SET EXERCISE
Rewrite the stretch of the listing from its start through the line containing "I want to click on Accueil", replacing "screenshot" with "image" and keeping everything else the same.

>>

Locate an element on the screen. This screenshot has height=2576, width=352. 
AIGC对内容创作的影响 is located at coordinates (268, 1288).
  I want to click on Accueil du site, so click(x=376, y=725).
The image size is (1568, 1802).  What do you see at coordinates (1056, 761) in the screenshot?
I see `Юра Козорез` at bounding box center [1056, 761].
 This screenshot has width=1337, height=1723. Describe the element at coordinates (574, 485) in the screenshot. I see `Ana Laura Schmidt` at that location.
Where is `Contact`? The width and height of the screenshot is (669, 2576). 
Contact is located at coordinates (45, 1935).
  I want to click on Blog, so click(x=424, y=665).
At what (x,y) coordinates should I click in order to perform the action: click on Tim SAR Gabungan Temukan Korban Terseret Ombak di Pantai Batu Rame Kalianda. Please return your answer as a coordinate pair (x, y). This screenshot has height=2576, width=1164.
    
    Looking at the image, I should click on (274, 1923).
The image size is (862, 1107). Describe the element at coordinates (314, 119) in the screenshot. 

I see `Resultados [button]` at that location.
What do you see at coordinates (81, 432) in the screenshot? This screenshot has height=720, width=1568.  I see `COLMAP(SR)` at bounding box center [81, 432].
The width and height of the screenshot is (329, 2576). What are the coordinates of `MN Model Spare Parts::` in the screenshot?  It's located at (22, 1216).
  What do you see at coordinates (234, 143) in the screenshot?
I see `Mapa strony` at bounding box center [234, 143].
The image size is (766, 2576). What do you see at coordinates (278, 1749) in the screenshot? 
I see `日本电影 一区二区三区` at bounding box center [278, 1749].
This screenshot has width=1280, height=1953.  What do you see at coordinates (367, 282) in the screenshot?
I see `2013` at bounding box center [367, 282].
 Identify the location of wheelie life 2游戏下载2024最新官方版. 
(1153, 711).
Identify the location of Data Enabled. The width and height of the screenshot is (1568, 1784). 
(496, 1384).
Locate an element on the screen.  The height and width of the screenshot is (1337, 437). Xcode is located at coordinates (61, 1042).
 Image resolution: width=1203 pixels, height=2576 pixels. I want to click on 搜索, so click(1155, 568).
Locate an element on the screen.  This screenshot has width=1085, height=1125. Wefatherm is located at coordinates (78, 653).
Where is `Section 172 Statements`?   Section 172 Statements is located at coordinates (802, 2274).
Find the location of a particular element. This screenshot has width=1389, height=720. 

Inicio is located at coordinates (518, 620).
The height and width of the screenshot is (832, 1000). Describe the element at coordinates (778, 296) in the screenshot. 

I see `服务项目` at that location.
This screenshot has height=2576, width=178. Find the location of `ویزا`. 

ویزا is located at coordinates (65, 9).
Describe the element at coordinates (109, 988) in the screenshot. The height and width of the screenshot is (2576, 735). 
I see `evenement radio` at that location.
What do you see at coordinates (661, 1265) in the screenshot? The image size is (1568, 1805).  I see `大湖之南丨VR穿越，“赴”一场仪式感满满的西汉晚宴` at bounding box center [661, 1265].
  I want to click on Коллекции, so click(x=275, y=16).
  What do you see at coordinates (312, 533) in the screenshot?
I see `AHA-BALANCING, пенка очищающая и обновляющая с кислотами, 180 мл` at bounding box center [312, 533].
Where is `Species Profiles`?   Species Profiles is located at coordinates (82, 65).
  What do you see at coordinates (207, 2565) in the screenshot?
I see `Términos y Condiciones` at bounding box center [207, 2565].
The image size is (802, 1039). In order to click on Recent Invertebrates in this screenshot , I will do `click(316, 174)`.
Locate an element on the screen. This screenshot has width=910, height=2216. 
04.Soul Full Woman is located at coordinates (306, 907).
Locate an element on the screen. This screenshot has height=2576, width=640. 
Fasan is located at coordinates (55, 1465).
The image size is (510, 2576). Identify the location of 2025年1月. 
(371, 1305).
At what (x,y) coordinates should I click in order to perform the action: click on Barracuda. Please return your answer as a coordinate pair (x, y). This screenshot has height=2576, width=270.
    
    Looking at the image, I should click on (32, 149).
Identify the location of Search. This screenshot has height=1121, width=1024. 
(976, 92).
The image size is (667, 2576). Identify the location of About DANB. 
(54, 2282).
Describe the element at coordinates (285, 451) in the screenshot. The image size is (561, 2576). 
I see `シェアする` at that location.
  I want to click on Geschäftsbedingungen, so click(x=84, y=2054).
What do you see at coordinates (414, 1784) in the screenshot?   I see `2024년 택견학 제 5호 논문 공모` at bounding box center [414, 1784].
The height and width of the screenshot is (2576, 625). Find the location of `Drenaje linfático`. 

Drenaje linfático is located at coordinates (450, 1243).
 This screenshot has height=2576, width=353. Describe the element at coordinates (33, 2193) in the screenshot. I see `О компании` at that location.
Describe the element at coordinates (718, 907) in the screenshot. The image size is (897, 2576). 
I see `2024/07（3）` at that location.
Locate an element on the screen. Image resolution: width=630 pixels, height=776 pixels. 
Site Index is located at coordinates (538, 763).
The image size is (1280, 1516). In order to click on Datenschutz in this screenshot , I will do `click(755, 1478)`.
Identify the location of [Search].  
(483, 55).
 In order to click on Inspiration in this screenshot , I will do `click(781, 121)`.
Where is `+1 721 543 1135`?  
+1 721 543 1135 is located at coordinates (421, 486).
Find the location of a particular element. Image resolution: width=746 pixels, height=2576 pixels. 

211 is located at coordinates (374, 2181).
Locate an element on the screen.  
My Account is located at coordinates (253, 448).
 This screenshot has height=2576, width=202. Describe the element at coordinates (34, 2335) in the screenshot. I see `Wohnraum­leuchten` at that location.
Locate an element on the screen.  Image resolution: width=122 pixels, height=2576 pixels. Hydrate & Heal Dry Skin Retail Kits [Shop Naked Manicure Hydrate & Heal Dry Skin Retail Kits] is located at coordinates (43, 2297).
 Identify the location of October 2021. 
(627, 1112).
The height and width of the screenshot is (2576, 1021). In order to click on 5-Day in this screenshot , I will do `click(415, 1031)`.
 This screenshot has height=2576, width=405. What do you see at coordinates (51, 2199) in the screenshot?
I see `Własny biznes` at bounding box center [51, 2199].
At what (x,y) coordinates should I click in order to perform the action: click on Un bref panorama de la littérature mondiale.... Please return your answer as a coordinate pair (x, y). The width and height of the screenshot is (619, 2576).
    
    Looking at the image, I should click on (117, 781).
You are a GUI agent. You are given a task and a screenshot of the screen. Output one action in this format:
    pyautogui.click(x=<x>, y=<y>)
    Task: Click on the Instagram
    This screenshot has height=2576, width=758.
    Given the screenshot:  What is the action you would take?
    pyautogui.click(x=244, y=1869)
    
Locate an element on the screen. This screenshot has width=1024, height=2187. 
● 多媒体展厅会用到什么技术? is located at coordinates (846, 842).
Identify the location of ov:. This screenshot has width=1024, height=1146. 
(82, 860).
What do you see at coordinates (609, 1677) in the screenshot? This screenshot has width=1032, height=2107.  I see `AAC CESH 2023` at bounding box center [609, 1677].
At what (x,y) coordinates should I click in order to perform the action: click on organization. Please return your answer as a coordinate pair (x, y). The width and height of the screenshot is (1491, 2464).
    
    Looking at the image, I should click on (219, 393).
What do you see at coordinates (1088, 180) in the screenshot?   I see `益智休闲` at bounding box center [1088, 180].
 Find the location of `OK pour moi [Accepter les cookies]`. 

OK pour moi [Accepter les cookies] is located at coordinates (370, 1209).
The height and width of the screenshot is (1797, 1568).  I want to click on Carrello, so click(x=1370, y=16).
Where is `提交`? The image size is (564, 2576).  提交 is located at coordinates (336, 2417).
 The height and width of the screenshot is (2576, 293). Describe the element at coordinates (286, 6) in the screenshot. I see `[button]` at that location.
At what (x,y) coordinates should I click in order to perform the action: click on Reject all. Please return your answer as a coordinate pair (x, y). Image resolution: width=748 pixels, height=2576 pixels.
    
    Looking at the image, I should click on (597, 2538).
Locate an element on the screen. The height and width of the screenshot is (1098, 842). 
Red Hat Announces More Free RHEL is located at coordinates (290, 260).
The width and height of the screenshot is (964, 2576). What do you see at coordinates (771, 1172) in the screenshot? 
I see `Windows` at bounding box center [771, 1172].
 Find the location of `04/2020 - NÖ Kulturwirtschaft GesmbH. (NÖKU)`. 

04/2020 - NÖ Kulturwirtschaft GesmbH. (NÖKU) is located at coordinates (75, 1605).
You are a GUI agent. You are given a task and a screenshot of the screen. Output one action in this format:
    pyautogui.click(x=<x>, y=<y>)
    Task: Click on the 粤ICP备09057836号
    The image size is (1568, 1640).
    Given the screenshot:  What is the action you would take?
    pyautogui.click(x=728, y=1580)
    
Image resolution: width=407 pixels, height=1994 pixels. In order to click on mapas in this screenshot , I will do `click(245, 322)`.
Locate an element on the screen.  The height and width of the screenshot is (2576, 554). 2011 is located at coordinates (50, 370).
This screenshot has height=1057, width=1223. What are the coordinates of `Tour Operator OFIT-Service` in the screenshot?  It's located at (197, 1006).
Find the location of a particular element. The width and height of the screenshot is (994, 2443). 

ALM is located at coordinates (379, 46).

<<

RESULT FOR THIS TASK
Locate an element on the screen. This image has height=2576, width=352. 
AIGC对内容创作的影响 is located at coordinates (268, 1288).
  I want to click on Accueil du site, so click(x=376, y=725).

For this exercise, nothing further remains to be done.